• by sshine on 4/8/2025, 5:25:14 AM

    My impression is that once we didn’t want to call jails for containers to differentiate them to jails’ advantage: they’re essentially more secure. They’re not just containers (if your frame of reference is Linux).

    But since containers have become such a hype in our global infrastructure, and people are seeking off the big cloud platforms, perhaps it is more in FreeBSD’s interest to remind off-clouders that FreeBSD does have container technology.

  • by tombert on 4/8/2025, 2:11:20 AM

    Man Allan Jude is a name I haven't heard in awhile. I was a big fan of Jupiter Broadcasting back around ~2013-2015, and I used to listen to "BSD Now", even though I didn't run BSD. Kind of sad how nuts Bryan Lunduke and to a lesser extent Chris Fisher have gone, since I used to love listening to all their shows while driving to and from work.

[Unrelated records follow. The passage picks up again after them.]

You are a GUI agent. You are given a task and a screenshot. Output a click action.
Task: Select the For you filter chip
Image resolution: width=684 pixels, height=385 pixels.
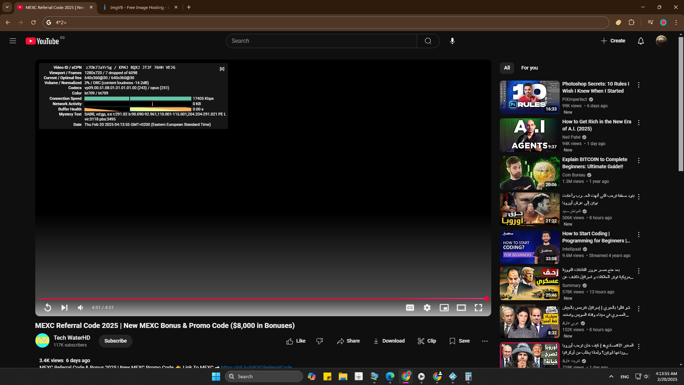529,68
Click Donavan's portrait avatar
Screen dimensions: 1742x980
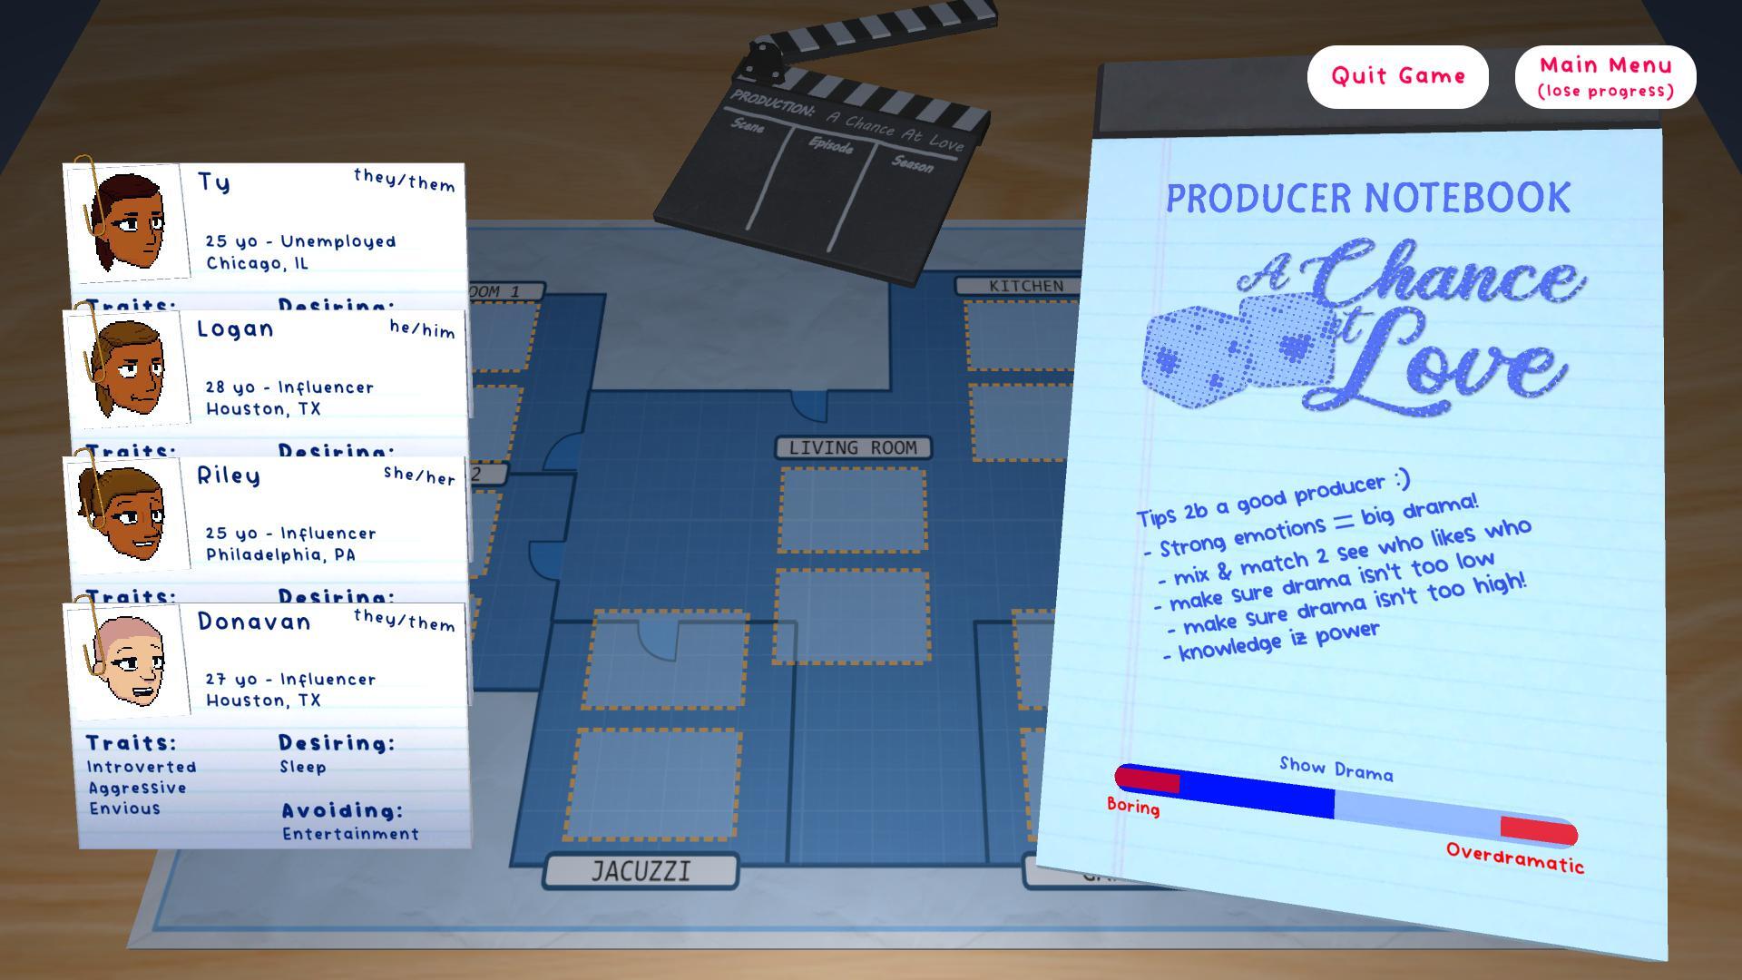point(129,661)
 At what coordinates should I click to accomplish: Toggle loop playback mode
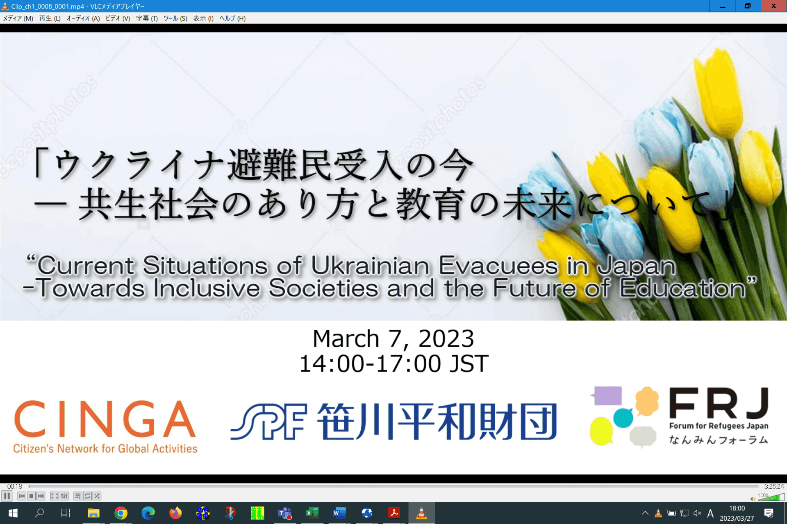(x=87, y=495)
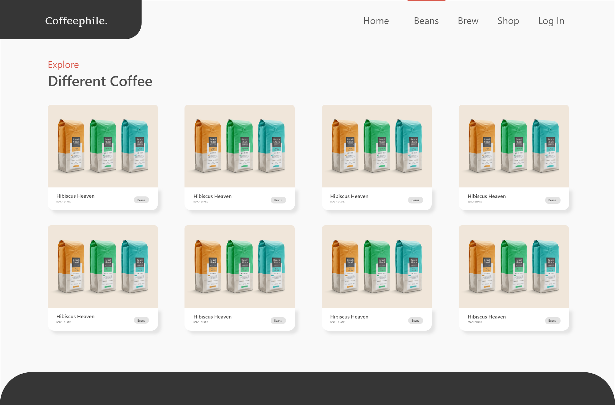Click the Log In link
This screenshot has height=405, width=615.
coord(551,21)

    Anyway, when I ran FreeNAS in 2015, I certainly thought of Jails as containers, and I thought of them as roughly analogous to Docker. I always thought of both of them as "light VMs", `chroot` on steroids is not a terrible way to put it, as the article pointed out. They both share their host kernels and have lower overhead than something like QEMU or bhyve or Xen. I guess Docker feels a bit more declarative, but that seems more like a layer on top of the underlying tech of cgroups and whatnot than anything else.

  • by dpe82 on 4/8/2025, 2:06:33 AM

    This feels like arguing about semantics for arguments' sake.

  • by TZubiri on 4/8/2025, 2:04:43 AM

    I had people fight me on this twice on HN and reddit. Although I often contended that containers are virtualization, which is what brought pushback.

    I'm a bit lazy to dig it up. But if a stalker wants to feel free to dig it up.

  • by jmclnx on 4/8/2025, 2:07:00 AM

    I have used Jails in the past, and whatever they are I still think Jails are more secure then Linux's container of the day.